Para ARMY baru-baru ini dibuat resah karena hilangnya video penampilan BTS dari situs resmi dan kanal YouTube Recording Academy.
Spekulasi pun bermunculan. Banyak yang menduga bahwa penghapusan video tersebut merupakan respons negatif pihak Grammy setelah BTS memutuskan tidak mendaftarkan karya mereka pada Grammy 2027.
Namun, Recording Academy buka suara. Kepada Korea JoongAng Daily, mereka menyebut penghapusan video tersebut sama sekali tidak ada hubungannya dengan keputusan politik atau boikot.
Menurut mereka, hilangnya video tersebut murni dikarenakan masalah teknis terkait hak siar atau lisensi.
"Video penampilan BTS itu telah dihapus dari situs web Grammy dan YouTube bertahun-tahun yang lalu sebagai bagian dari berakhirnya masa lisensi," ungkap perwakilan Recording Academy.
Mereka menambahkan, ini jadi prosedur standar bagi seluruh penampil di panggung Grammy, di mana kontrak lisensi biasanya bersifat terbatas, umumnya hanya berlaku selama satu tahun atau bahkan kurang.
Dilihat di situs Grammy dan YouTube, jejak digital penampilan ikonik seperti Dynamite (2020) dan Butter (2021) memang sudah tidak ada lagi.
Klarifikasi ini muncul setelah BTS memastikan tidak mendaftarkan karya mereka untuk Grammy Awards 2027.
Di sisi lain, hubungan antara industri musik Asia dan Recording Academy memang tengah menjadi sorotan. Pada Juni lalu, Academy mengumumkan kategori baru yaitu Best Asian Pop Music Performance.
Bukannya disambut hangat, kategori ini justru memicu kritik dari penggemar K-pop dan pengamat musik.

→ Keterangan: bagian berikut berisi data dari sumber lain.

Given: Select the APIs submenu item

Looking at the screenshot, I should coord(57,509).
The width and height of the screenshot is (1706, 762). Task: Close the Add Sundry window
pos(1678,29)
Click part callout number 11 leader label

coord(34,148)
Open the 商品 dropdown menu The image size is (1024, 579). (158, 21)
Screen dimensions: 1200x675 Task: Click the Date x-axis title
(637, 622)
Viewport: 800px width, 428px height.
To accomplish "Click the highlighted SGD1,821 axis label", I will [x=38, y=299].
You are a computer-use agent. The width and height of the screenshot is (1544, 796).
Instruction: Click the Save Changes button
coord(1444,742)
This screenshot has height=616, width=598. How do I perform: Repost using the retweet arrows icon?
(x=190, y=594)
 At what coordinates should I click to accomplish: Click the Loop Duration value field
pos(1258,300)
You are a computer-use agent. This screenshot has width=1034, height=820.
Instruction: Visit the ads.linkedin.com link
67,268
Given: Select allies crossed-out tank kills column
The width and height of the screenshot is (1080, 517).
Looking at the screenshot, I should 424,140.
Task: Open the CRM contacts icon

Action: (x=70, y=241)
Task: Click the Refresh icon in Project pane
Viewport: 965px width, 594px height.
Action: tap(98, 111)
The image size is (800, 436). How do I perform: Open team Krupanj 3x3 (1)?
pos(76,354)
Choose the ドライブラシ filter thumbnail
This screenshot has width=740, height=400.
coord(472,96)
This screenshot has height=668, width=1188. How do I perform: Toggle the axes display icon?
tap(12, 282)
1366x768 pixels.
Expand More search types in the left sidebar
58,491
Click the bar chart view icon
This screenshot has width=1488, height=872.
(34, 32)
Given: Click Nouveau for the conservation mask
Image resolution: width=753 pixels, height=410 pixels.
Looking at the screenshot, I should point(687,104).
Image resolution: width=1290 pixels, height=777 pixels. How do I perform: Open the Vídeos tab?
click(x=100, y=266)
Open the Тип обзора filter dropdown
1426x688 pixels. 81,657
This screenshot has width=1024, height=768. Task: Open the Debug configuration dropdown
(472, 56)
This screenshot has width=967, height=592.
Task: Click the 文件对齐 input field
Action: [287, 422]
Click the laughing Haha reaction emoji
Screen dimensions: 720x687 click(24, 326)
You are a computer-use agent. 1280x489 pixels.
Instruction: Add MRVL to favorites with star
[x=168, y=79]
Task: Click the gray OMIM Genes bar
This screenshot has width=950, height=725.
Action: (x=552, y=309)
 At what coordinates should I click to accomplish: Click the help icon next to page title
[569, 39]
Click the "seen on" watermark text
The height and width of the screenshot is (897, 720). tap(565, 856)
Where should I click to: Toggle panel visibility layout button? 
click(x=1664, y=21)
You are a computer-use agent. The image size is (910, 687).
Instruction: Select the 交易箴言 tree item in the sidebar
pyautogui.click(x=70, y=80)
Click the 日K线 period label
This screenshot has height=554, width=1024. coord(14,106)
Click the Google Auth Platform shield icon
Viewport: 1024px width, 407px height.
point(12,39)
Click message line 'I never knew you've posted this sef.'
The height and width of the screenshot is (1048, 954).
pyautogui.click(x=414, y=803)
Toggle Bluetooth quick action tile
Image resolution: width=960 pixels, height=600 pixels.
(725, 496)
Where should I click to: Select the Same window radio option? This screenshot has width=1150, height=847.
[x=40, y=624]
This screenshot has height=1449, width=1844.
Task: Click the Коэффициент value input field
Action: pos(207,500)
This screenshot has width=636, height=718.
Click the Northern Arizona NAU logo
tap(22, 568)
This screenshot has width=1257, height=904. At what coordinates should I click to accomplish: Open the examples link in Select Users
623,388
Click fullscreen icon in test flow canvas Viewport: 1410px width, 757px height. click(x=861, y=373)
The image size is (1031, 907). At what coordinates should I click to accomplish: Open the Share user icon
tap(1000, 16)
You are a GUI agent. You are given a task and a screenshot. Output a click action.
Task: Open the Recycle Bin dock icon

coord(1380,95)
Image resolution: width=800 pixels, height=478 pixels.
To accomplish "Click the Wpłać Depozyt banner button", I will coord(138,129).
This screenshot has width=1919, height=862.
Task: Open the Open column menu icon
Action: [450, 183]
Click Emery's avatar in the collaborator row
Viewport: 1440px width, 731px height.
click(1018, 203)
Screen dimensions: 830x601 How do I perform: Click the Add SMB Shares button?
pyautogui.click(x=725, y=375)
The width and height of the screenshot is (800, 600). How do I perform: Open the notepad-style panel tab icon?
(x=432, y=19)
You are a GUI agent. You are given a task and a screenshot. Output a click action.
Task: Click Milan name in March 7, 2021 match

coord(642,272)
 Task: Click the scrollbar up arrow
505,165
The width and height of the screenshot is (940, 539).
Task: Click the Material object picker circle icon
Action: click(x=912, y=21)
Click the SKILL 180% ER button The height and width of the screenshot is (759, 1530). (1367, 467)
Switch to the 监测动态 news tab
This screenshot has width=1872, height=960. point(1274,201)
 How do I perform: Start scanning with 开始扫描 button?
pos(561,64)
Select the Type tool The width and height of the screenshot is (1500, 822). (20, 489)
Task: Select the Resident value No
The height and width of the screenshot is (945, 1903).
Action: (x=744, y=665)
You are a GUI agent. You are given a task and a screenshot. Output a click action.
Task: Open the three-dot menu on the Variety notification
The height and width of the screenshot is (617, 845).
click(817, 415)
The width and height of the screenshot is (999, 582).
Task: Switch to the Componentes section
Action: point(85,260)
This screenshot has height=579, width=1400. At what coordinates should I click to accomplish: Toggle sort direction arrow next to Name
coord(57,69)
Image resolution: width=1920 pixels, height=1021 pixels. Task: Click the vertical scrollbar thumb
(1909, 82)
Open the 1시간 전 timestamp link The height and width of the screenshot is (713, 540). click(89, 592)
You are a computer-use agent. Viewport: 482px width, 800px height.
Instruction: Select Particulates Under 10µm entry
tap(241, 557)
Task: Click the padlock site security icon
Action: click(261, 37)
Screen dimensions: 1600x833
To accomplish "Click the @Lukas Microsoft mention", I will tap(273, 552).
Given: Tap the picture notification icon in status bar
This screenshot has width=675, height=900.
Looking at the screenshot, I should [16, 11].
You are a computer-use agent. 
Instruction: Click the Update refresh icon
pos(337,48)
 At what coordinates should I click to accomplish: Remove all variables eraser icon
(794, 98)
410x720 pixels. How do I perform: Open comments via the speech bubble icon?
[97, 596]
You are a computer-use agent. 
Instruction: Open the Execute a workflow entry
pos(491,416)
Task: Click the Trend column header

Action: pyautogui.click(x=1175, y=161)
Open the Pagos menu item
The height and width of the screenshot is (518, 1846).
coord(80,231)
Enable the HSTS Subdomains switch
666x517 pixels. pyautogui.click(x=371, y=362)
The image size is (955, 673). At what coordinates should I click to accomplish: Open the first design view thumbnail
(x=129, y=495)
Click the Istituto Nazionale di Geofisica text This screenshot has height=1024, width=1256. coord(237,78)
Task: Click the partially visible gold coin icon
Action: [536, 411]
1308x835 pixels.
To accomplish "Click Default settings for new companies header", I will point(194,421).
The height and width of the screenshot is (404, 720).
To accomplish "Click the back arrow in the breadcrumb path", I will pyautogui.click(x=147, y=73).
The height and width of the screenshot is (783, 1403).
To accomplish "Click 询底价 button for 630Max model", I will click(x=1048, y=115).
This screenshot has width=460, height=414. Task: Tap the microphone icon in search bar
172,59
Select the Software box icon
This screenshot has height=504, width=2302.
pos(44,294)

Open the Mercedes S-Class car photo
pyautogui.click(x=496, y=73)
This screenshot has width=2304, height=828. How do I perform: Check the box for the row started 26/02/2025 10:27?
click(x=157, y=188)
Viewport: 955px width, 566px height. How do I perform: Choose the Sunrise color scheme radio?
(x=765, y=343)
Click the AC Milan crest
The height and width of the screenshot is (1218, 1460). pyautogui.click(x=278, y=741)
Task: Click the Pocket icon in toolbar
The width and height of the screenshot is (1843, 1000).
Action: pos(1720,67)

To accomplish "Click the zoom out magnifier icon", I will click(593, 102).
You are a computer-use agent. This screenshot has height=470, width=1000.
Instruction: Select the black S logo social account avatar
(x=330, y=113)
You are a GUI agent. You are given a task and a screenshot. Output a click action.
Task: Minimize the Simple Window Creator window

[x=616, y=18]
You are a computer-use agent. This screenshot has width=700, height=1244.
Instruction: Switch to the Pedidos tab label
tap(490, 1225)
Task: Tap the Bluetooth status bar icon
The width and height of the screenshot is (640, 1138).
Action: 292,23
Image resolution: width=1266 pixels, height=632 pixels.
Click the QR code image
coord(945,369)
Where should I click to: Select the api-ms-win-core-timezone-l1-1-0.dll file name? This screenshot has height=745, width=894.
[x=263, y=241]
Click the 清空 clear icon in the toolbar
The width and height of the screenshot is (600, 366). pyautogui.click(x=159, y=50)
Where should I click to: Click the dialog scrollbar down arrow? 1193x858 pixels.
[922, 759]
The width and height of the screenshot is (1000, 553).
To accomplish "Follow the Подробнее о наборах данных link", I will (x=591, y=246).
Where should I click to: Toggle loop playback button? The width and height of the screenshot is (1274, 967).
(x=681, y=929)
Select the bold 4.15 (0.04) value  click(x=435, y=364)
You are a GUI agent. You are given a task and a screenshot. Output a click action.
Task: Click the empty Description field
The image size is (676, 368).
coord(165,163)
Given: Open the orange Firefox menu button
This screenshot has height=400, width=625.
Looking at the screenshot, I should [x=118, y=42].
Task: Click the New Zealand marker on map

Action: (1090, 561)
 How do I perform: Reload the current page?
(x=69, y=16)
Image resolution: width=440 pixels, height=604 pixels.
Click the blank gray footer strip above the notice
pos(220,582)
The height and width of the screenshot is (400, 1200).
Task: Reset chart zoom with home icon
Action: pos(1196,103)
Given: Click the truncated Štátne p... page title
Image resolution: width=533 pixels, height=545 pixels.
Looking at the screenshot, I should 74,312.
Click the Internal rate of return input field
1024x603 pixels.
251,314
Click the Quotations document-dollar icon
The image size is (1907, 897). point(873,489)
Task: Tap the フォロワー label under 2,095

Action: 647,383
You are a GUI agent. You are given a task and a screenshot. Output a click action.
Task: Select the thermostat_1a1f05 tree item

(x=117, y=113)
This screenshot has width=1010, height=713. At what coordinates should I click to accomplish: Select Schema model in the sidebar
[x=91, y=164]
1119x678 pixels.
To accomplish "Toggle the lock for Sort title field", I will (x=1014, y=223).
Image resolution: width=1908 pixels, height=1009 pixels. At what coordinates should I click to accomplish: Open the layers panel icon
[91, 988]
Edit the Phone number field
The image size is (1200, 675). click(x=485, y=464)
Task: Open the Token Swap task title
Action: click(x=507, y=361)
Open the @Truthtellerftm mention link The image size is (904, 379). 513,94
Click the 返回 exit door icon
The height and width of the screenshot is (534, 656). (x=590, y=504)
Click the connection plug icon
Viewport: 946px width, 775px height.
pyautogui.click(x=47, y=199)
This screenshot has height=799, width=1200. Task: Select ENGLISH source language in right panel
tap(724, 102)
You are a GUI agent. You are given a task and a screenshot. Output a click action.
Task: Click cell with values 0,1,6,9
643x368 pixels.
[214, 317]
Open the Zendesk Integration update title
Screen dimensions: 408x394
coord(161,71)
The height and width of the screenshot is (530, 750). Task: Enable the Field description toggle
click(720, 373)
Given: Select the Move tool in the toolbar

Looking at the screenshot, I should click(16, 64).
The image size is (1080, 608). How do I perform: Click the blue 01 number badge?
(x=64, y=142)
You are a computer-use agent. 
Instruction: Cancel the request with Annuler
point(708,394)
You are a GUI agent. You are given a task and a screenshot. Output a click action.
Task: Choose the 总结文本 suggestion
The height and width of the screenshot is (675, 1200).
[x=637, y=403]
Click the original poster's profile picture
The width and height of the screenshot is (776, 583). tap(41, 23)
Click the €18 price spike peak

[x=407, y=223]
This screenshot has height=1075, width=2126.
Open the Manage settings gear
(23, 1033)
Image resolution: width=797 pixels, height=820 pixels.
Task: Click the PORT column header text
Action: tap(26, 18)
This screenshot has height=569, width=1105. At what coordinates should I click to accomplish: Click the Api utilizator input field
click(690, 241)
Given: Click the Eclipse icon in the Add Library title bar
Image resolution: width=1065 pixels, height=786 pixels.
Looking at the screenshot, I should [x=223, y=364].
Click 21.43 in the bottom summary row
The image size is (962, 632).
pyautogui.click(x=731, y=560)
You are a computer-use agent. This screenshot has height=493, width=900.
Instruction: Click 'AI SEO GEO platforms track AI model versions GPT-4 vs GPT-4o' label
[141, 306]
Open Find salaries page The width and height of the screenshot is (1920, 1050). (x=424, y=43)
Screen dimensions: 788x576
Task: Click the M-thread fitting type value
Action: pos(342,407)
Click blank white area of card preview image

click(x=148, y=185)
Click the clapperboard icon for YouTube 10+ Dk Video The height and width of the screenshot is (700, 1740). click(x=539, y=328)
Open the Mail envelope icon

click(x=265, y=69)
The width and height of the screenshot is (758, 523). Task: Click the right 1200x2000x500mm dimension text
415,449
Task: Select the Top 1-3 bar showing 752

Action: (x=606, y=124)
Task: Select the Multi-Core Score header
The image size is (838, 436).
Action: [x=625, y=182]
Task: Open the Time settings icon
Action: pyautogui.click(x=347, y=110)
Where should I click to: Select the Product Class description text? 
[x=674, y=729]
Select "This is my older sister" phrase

Banyak yang khawatir kategori ini justru akan menjadi 'kotak' yang membatasi artis Asia untuk bersaing di kategori utama.
Para kritikus berpendapat bahwa keberadaan kategori khusus ini berisiko membuat artis Asia sulit bersaing secara setara dengan musisi Barat dalam memperebutkan penghargaan prestisius seperti Album of the Year.